(A) Non-emergent changes shall be implemented no earlier
than 120 days after a written notification process.
(B) Emergency changes related to safety may be implemented
immediately along with immediate notification to department, the
RAC, and appropriate Air Medical Providers.
(C) Conflicts relating to helipad air medical access
changes shall be negotiated between the facility and the EMS provider.
(D) Any unresolved issues shall be handled utilizing
the nonbinding alternative dispute resolution (ADR) process of the
RAC in which the helipad is located;
(5) within 5 days, notify the office; its RAC plus
other affected RACs; and the healthcare facilities to which it customarily
transfers-out trauma patients or from which it customarily receives
trauma transfers-in if temporarily unable to comply with a designation
criterion.
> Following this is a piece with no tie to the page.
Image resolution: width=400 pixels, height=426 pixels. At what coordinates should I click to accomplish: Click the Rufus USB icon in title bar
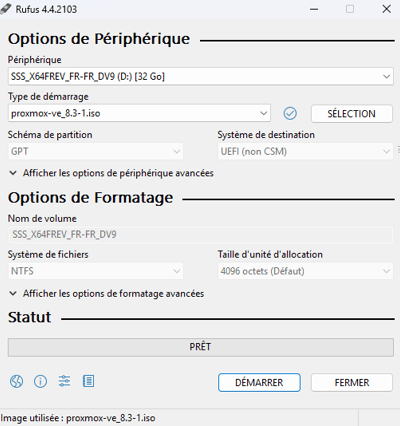click(6, 9)
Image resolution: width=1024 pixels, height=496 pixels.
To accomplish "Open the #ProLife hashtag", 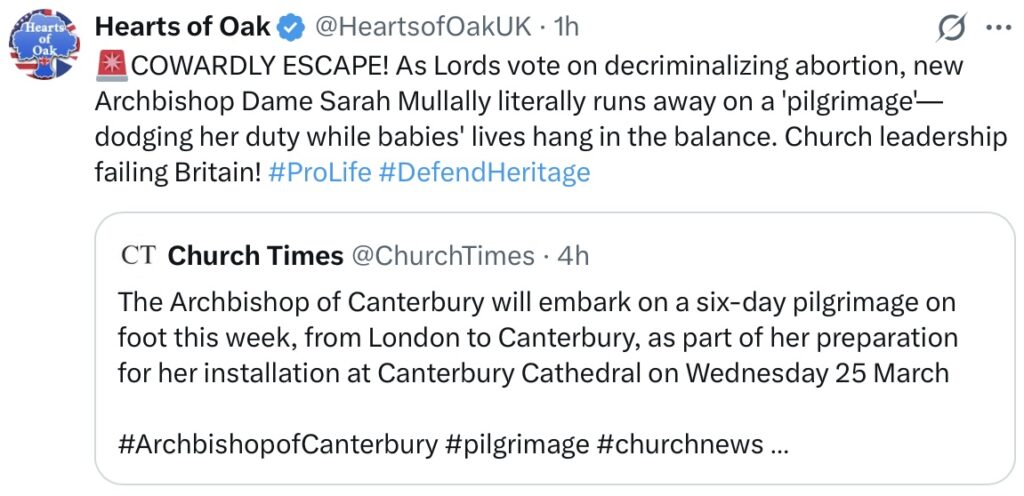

If the healthcare facility intends to comply with the
criterion and maintain current designation status, it must also submit
to the office a plan for corrective action and a request for a temporary
exception to criteria within 5 days.
(A) If the requested essential criterion exception
is not critical to the operations of the healthcare facility's trauma
program and the office determines that the facility has intent to
comply, a 30-day to 90-day exception period from the onset date of
the deficiency may be granted for the facility to achieve compliancy.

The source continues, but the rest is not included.